Article by: Silvia Gentile
Translated by: Chiara Franceskin

Not only as the protagonist in the film Raf (Harry Cepka), Grace Glowicki also participates in Torino Film Festival as a director with her first feature film, Tito.

Tito (interpreted by Grace Glowicki herself) is a misfit, an outcast who, after having suffered violence, lives isolated in his house with sparing furniture. He is haunted by scary sounds and imaginary monsters that seem to be in ambush wherever he is. Tito is also tormented by a physical illness that prevents him even from eating. Suddenly a “friendly neighbour” (Ben Petrie) – as he is presented in the opening credits – appears in his house. He talks incessantly, and Tito feeds him, makes him take drugs, and, for a while, he seems to get him out of his solitude and fear, but actually he will reveal himself as another of his executioners.

Grace Glowicki reduces the plot to its essential, in order to give space to Tito’s discomfort and to his routine: his two strange friends are the only protagonists of the entire film, while the faces of the other figures that appear on-screen are never shown.

The performance of the director, who engages herself also as an actress in the lead role, is very impressive. As she stated at the press conference, Glowicki decided to play the role of a man to carry out a game of role reversal: the aim was to claim back the feminine fears and anxieties that are very often performed and invalidated by actors and male directors.

In order to express Tito’s malaise, the director uses some expressive codes that, to some extent, recall the aesthetic of silent movies, especially in the use of the body as an expressive vehicle.

Glowicki paid particular attention to her performance: in order to play a person who is physically distorted by trauma and fear, she imprisoned her figure in contorted and unnatural positions, almost monstrous. Music is intentionally intrusive and disturbing and, since the protagonist is almost silent, the film is not based on the weight of the words.

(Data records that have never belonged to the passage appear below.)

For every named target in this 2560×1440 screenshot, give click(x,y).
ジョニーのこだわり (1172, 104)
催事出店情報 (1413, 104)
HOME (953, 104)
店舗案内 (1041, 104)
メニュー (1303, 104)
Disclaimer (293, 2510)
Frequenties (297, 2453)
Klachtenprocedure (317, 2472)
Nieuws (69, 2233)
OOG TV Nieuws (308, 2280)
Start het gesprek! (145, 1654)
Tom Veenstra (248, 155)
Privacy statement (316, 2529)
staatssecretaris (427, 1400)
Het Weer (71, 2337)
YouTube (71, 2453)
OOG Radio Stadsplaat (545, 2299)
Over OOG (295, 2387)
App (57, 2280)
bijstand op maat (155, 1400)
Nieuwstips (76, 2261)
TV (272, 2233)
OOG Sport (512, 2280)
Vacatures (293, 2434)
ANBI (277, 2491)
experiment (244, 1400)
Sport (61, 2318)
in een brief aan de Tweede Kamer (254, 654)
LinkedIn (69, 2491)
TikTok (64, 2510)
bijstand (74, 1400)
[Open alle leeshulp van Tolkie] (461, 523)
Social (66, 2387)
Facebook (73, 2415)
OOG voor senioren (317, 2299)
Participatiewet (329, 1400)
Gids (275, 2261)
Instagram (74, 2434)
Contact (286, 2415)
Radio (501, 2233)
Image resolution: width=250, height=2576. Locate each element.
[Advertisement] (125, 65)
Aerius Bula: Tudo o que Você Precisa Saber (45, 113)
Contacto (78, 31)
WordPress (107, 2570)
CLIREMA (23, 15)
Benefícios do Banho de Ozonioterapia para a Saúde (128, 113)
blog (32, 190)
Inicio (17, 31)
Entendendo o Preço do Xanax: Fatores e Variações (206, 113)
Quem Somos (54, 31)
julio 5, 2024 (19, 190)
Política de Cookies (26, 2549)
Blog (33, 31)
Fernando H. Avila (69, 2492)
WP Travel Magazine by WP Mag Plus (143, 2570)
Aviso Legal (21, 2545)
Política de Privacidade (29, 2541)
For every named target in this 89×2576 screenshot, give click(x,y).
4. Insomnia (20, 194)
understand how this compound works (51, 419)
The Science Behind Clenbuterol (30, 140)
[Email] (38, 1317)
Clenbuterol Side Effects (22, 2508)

Here, the sound needs to let the audience understand Tito’s violent and exaggerated emotions, both when he is terrified and when the drugs taken seem to give him a little relief from anxiety.

There is another recalling of silent movies, i.e. when the protagonist is imprisoned in a dream-like dimension, he is illuminated by a yellow light which erase any other colour, and he is framed by a sort of mask that eliminates any other surrounding element.

At the end, the audience can see an enigmatic overlap of victims and perpetrators – an emblematic climax of the ambiguity and the disturbance that characterise the whole movie.